As he was starting his first day in his new position, he told Island Morning host Mitch Cormier that the whole system is understaffed.

"We need to figure out why people may come to work with us and then leave, and we need to fix that," said Gardam.

"P.E.I. has a lot of things that should be attractive to a workforce and yet we're unable to get there. To me, that is probably going to be my number one priority."

Enormous potential

Gardam moved to P.E.I. last year for a temporary position as senior advisor at Health PEI.

He arrived with experience working in health systems in Ontario, the United States, Ireland and New Zealand. While all these places are different, he said, there are lessons that can be applied everywhere.

For someone who likes systems and innovation, this is a really neat place to be...We're small enough to make some really significant changes. - Dr. Michael Gardam

Gardam said he decided to stay because he sees enormous potential on the Island.

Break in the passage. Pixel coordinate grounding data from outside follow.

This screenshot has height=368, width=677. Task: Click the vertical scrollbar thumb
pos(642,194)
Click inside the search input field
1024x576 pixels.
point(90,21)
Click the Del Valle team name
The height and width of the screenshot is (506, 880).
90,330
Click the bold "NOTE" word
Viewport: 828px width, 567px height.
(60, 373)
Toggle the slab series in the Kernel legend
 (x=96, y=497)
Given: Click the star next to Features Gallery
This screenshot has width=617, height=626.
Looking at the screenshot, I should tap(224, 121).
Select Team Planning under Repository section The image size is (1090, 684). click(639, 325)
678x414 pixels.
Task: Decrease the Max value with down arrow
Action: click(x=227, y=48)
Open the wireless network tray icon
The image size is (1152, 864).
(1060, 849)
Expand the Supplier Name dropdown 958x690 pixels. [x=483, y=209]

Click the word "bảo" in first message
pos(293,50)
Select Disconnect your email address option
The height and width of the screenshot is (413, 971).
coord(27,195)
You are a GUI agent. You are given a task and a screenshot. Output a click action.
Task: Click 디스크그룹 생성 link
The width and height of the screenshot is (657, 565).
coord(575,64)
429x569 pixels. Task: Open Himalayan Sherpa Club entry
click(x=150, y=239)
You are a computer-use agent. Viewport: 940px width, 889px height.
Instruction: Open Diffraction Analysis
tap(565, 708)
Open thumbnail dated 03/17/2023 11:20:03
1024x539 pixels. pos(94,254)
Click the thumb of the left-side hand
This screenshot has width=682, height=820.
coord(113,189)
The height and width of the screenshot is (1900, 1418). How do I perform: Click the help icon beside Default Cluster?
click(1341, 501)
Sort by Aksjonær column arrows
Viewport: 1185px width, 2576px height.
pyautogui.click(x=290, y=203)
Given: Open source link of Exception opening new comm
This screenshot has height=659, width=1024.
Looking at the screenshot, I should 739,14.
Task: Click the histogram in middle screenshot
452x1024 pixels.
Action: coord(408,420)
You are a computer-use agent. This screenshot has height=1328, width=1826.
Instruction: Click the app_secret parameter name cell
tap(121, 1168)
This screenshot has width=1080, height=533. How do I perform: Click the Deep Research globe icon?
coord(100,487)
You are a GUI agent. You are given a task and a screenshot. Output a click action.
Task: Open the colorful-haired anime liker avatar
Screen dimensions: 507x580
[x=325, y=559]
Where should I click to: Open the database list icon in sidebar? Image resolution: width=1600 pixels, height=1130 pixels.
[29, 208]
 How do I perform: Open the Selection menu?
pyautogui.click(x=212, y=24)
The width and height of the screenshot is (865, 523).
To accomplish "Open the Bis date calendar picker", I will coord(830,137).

"For someone who likes systems and innovation, this is a really neat place to be," he said.

"We're small enough to make some really significant changes and I think we can be a model for the rest of Canada."

Tearing down the silos

One of those changes started with the organizational switches at the top of Health PEI this week.

Gardam and new Chief Medical Officer Dr. Katherine McNally will oversee all of health care: mental, physical, and home.

Gardam said health care on P.E.I. has become increasingly siloed, and that needs to change.

"We're not treating illness here. We're treating people, and people often have a variety of challenges," he said.

"As you move through the system and as we help you get home, maybe with supports, etc, [it should be] seamless, that you're not constantly figuring out what to do or who to speak to, that the system is really revolving around you."

Getting doctors on board

Gardam also wants to bring Health PEI and physicians more in line together.

He said doctors and Health PEI have different ideas about where the health-care system should be going. This is not unusual, he said, but the system will benefit if those ideas can be brought together and everyone is pulling in the same direction.

We need to fight our way out of this. We need to figure out how to make things better. — Dr. Michael Gardam

"We need to bring them into the fold, because we frankly can't do health care without doctors," said Gardam.

It won't be easy to get everyone on the same page and it will take time, he acknowledged. He said doctors are skeptical of political decisions about health care and there is nothing wrong with that.

"Everybody needs to be skeptical, everybody needs to question, we need to have debates. It can't just be following the party line," he said.

"We need to fight our way out of this. We need to figure out how to make things better. There's really smart people on this Island and I have no doubt we'll be able to do this."

While there will be challenges getting everyone moving together, everyone believes that change is necessary, he said, and that has the P.E.I. health-care system in a position to do great things.